Sales/Marketing

For Entrepreneurs, How To Do Conferences Right

Enjoy The Work blog post . For Entrepreneurs How To Do Conferences Right.

For the young entrepreneur, conferences represent a wealth of opportunity to drive sales, forge partnerships, court investors and recruit talent. Sadly, I’ve found that most entrepreneurs waste these events. They simply don’t have a framework for how to optimize two days jammed into an Orlando conference center. I ran 3 separate companies during my start-up days and now my firm advises 15 companies (proud examples include: @bloom_life, @DashRobotics, @XeevaSoftware, @streamloan1, @gomemeni, @TrueAnthem, and @10xmgmt). I’ve seen what works and what does not and have spent time chatting with various veterans to compile the best advice I could find (special thanks to @laels and @ajhoag for your input).
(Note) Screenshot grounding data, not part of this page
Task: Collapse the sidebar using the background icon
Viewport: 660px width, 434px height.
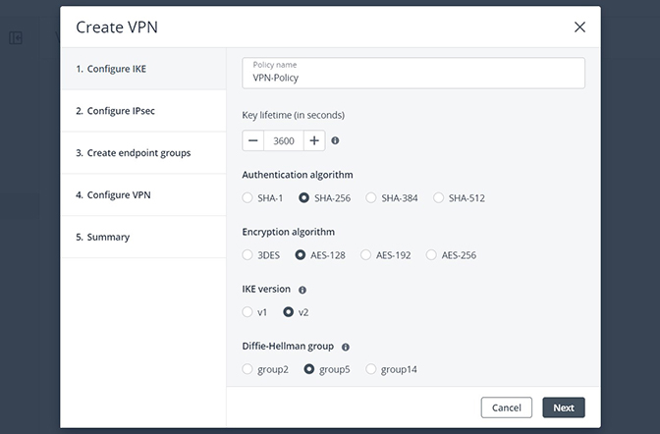Action: (x=16, y=38)
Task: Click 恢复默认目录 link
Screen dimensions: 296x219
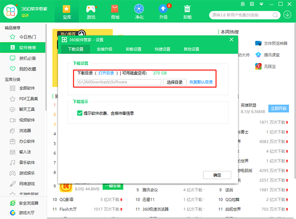Action: point(201,82)
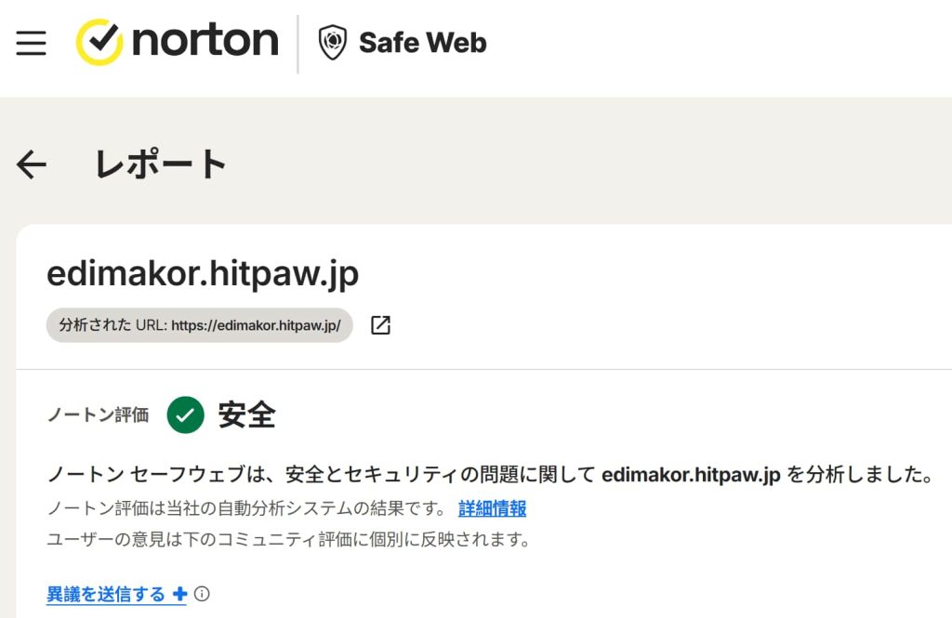This screenshot has height=618, width=952.
Task: Click the norton wordmark text
Action: click(205, 41)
How to do conferences right…

Have Your Story Ready

— Chief Story Officer is a real thing. For anyone attending a conference, you better have a 60 second, clean and compelling narrative. Why your company exists and what it does. If you’re new to this, I recommend watching Simon Sinek’s TED Talk. Conferences are marked by a hundred brief collisions. Often, you’ll have just a moment to engage, ask a question or two and share your story. The story better be memorable; so practice!

Set Goals

— I know conferences feel like necessary but unquantifiable events where the hope is to just meet relevant people. That’s just lazy. Establish targets! Meet 20 people per day? Get the business cards of certain notable attendees? Close 1 new deal?

Prime the Pump

— Of course you can sponsor the event but there are less expensive yet useful tactics. Stalk notable folks on social media to determine attendees. Post publicly that your company will be present. Look at the agenda and contact speakers and panelists. Do the homework so you can identify and arrange relevant meetings in ADVANCE of the conference. If you put in the effort you might even learn of un-posted events, which leads us to…
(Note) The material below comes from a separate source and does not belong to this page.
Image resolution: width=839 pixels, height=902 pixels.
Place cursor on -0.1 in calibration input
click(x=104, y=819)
After-hours is as (or more) Important than Conference Hours

— Be social, go to parties, cocktail hours, dinners, after parties, etc. The more homework you do in advance of the conference, the more you’ll uncover what is occurring after the last speaker exits the stage each day. Get some rest between the conference schedule and in the evening, shower, change, bring business cards, be prepared to buy people some drinks, and present your best first date self. Focus your energy on 1) listening versus talking and 2) how you can provide value. Don’t just try and sell; find a way to be useful.

Don’t be “That Guy”

— There is always someone who drinks or plays a bit too much and fails to show up the next morning. We all know that guy (or woman). No one wants to work with that guy, and no one really respects that guy. Don’t be that guy. Stay out, moderate your intake, make sure you get at least 5–6 hours of sleep at a minimum, and show up the following morning as fresh as the prior.*

Take Notes Throughout

— By the end of the conference, you’re going to have a lot of business cards; take the time at the end of each day (perhaps during the break before the evening activities commence) to take 30 seconds of notes per card. What did you discuss? What does the person care most about right now? Are they looking for work? A new solution? Capture any personal details that might help solidify the new connection.

Follow Up (Immediately)

— Review the cards and the notes and immediately (perhaps even on the flight home) start sending emails to set up phone calls, coffee dates, lunches, etc. Increasingly, entrepreneurs connect via LinkedIn and consider that sufficient follow-up. That’s worthless. Only real conversations (not email, not social media) establish the start of a relationship. If you had a drink with someone at the conference at 1:00 am and there is some (even loose) thread between your start-up’s vision and the contact’s background, follow up! Even a week later is way too slow. (one disclaimer: if the conference is over a weekend, then perhaps wait until Monday afternoon or Tuesday morning to follow up; this lets people catch up after the time away)

Hold Post-Mortems

— At the end of each conference day, grab your people for 15 minutes and ask, “What went well, what went badly, what might we do better next time?” None of you will remember the following morning, let alone a week later. Conferences are big investments; take the time to document how to improve.

“I also recommend showing up at the airport looking reasonable, if not professional; you never know who you might collide with at the gate or sit next to on the flight.”